→ **SOURCE INFORMATION**:

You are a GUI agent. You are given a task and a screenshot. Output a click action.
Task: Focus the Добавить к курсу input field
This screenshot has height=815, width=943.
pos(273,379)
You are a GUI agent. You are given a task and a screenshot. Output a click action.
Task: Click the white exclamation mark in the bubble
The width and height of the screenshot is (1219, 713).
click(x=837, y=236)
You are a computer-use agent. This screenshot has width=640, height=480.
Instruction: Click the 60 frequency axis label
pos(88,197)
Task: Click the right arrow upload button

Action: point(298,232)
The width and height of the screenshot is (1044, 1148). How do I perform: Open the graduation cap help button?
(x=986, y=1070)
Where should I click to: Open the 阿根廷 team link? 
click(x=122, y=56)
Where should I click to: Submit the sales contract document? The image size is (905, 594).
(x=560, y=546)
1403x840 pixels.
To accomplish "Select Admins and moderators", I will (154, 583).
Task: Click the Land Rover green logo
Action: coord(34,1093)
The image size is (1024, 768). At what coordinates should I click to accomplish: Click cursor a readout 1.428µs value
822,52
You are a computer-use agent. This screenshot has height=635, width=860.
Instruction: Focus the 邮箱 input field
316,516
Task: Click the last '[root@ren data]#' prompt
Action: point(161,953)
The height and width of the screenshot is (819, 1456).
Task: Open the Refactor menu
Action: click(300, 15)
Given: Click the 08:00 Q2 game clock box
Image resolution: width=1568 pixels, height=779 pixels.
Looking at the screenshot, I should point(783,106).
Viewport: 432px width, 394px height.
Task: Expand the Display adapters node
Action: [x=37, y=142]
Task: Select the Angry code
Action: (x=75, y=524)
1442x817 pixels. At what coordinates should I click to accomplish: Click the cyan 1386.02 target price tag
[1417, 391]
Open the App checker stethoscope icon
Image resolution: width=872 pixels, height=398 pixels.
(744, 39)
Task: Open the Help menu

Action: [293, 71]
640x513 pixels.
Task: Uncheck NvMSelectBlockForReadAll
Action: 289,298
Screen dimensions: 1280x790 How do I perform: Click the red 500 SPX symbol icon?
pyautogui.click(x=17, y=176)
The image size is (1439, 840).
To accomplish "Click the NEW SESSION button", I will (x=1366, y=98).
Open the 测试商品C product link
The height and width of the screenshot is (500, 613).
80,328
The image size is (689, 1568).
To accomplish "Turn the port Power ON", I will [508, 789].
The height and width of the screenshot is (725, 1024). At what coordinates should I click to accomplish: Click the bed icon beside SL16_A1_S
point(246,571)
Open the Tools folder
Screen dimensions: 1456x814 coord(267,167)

→ **EXERCISE BRIEF**:
Output the lines of the records above exactly as they appear, from the line containing "Task: Focus the Добавить к курсу input field" through the line containing "1403x840 pixels.".

→ **RESULT**:
Task: Focus the Добавить к курсу input field
This screenshot has height=815, width=943.
pos(273,379)
You are a GUI agent. You are given a task and a screenshot. Output a click action.
Task: Click the white exclamation mark in the bubble
The width and height of the screenshot is (1219, 713).
click(x=837, y=236)
You are a computer-use agent. This screenshot has width=640, height=480.
Instruction: Click the 60 frequency axis label
pos(88,197)
Task: Click the right arrow upload button

Action: point(298,232)
The width and height of the screenshot is (1044, 1148). How do I perform: Open the graduation cap help button?
(x=986, y=1070)
Where should I click to: Open the 阿根廷 team link? 
click(x=122, y=56)
Where should I click to: Submit the sales contract document? The image size is (905, 594).
(x=560, y=546)
1403x840 pixels.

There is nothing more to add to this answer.